Yeah I wasn’t really expecting the note to have any effect, but y’know, nice to give people the chance. The only vaguely likely scenario would be if an active mapper was watching for new notes nearby (which isn’t something I do myself so… not very likely). It would be really good if notes could somehow be a more compelling channel for new people to get interested in contributing. Entice new people to contribute by showing them fun notes to fix. Theoretically can happen, but I don’t think it ever really does happen that way at the moment.

It did occur to me maybe some folks in that Westmister Uni Harrow campus (geography or computing department?) might get interested in plugging the gap if we emailed them about it? We still could do that, but you see now I’ve removed that nice juicy bit of building mapping! So there’s the theory that my time would have been spent sending emails like that; Trying to sew a seed, but… Still a long shot. For the sake of a usable map it’s worth getting some things fixed reasonably quickly.

Anyway. Important update: Zoom call TONIGHT if you fancy joining us!

Comment from Rovastar on 23 May 2021 at 17:22

Oh tonight. I am busy for the start of it but hopefuly tune in a bit later.

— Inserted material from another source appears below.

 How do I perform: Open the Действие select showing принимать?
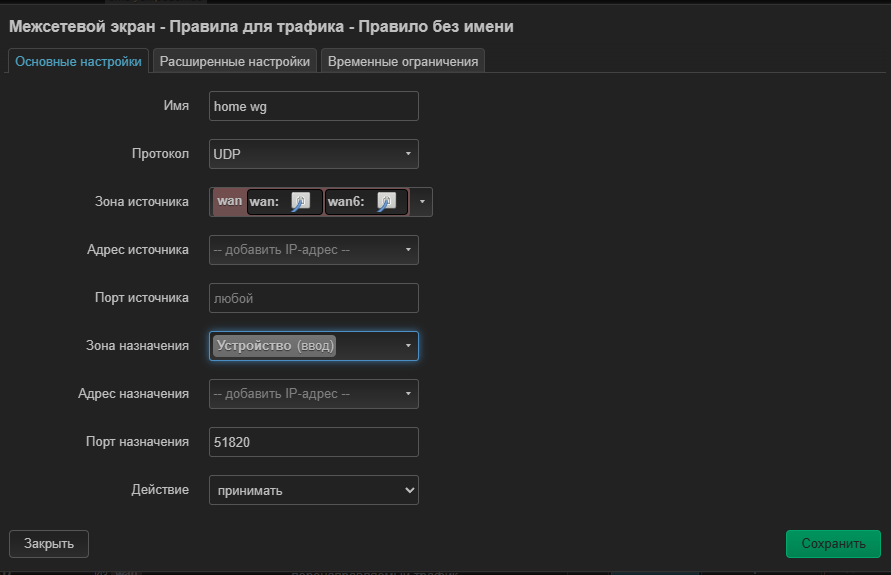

Comment from tyr_asd on 25 May 2021 at 18:23

Finding deleted data is difficult.

It’s actually not too hard to do using the ohsome API if you have some basic (Q)GIS skills:

  • somehow get the bounding box of where you are looking for deleted objects (I always use Norbert Renner’s bbox tool)
  • enter the bbox it in the elementsFullHistory/geometry ohsome API query; same for the time range and filter (I used geometry:polygon and building=* here)
  • execute the query and save the resulting geojson
  • open the geojson as a qgis layer, and activate the Temporal tab in the layer properties, the proper fields for start/end times should be automatically selected
  • activate the temporal controller, and use the slider to look for map features which were deleted

it does seem like 8 years ago most of that hospital was mapped unsure when everything was deleted

I cannot find any hints of deleted hospital buildings in that area. How did you come to your conclusion @Rovastar?

Comment from Adrian 2 on 5 June 2021 at 20:26

I managed to get the ‘attic’ (historical) data for Northwick Park Hospital at annual intervals from 2012 to 2021. There are hardly any buildings except in 2021. So any buildings that may have been there, were there for less than a year.

It wasn’t easy to get the data. I spent some time tweaking the Overpass query before I found a query that didn’t time out. It didn’t seem reasonable to try to fix the problem by extending the time-out from the default of three minutes.

I tried the method described by tyr_asd. It was easier to get the data, but I had trouble with QGIS. It just showed a blank, white map, although the objects were there. I had to quit and relaunch QGIS to get it to work properly. The use of the temporal slider was very effective. It showed there were hardly any buildings from 2012 (the start time I chose) until late 2020.